When considering a good strategy, it is important to note that one size does not fit all. When evaluating whether to outsource/offshore it is important to consider the goal. If cost is a major factor for a company, then offshoring needs to be seriously considered because of the savings in labor arbitrage. In some cases, however, companies may not want to consider offshoring from a public relations standpoint since they don’t want to be associated with being an “outsourcer of work to other countries”.
Based on personal experience, as well as observations of the journeys that other companies have been on, here are some things to consider when evaluating outsource/offshore as a part of optimizing order to cash structure and workflow.

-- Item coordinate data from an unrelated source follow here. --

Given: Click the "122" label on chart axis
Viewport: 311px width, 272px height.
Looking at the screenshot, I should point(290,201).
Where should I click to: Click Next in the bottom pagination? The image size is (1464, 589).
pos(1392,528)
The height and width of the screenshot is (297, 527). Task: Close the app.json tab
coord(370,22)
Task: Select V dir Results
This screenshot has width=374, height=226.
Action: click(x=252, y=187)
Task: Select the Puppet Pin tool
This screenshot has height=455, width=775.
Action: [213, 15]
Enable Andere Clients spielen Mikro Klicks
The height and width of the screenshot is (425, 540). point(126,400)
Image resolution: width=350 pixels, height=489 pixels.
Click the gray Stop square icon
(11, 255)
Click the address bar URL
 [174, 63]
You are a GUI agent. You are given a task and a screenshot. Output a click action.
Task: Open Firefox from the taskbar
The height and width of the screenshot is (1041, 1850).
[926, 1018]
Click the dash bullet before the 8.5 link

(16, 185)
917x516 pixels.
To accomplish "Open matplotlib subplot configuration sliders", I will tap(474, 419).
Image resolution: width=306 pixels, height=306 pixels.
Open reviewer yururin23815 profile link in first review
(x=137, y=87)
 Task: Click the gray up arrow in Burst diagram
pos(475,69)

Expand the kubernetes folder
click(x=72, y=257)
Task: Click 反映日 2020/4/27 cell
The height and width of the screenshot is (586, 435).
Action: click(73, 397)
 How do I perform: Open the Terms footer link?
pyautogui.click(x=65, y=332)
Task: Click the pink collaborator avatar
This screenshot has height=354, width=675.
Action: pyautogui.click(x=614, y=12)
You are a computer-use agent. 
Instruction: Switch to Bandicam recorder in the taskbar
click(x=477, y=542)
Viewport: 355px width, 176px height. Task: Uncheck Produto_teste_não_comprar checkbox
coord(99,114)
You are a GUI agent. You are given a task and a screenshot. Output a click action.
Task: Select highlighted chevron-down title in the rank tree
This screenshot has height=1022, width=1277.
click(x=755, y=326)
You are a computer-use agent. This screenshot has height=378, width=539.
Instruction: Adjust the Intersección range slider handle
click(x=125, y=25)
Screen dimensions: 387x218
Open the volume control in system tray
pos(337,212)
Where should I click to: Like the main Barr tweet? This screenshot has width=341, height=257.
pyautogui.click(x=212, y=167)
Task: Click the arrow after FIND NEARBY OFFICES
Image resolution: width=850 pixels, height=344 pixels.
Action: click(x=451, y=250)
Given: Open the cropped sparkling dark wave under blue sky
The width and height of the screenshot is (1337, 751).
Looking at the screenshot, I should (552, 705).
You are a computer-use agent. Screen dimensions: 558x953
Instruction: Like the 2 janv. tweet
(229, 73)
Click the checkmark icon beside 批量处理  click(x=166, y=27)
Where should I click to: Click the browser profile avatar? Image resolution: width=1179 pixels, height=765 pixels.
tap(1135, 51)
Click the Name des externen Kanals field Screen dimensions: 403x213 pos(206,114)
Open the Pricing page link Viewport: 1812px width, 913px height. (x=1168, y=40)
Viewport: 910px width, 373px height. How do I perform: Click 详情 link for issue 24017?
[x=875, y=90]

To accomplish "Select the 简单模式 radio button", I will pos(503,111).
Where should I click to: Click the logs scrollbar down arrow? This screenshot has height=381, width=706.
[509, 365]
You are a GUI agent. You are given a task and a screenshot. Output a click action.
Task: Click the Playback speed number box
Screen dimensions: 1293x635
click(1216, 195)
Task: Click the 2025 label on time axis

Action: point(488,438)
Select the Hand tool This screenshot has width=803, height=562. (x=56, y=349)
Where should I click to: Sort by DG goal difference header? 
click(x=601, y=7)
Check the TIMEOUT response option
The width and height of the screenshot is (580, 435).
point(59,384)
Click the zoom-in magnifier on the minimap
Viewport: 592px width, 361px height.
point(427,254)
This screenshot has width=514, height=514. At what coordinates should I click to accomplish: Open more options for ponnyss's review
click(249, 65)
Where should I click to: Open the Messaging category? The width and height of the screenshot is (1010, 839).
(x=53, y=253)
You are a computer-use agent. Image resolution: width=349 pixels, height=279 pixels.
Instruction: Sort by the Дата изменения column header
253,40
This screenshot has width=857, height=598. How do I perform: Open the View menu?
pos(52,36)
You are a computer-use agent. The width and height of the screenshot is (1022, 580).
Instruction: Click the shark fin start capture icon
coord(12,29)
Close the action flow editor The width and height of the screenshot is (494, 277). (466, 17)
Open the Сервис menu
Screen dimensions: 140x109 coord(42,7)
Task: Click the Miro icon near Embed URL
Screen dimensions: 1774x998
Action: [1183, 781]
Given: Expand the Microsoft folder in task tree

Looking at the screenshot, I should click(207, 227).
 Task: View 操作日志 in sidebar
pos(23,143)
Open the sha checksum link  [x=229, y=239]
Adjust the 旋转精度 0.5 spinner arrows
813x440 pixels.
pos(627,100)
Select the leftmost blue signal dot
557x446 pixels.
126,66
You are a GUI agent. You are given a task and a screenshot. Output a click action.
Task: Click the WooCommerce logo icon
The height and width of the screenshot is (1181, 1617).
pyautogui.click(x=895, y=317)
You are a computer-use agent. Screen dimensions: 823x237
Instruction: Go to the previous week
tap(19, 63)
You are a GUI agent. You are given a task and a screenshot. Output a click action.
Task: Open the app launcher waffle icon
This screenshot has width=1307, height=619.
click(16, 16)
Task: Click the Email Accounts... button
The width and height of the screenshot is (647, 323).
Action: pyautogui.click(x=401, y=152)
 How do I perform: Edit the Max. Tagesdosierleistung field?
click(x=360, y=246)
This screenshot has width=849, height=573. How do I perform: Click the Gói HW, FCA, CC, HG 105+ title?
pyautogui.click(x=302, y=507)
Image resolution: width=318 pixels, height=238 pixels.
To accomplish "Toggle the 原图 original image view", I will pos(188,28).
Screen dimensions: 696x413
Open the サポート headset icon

Develop a comprehensive project plan to include:
In many cases, companies will choose to work with a major BPO company like Accenture or Capgemini. The specific company they choose is usually based on the results of their RFP (Request for Proposal) process where several companies participate. These companies have processing centers in strategic locations throughout the world and can accommodate a wide variety of language requirements if your plans go beyond your U.S. operations. A big advantage of working with a major BPO is that they have A LOT of experience working with many different companies in many different industries on many different processes including OTC.
Although the current trend shows more and more companies are looking at outsourcing/offshoring as part of their strategy, it’s hard to say how long that trend will continue. Costs are steadily increasing in areas that have historically been considered “low-cost regions” which could warrant a strategy change down the road. As politicians continue to address the U.S. economic/unemployment challenges they will more than likely be looking at providing incentives for companies to keep jobs in the U.S. which could also warrant a strategy change. Nobody knows for sure what the future holds, however, if the “everything is cyclical” principle continues to hold true, that might give us an insight into what things will look like the longer term.
Where do you see the future of OTC in the next few years?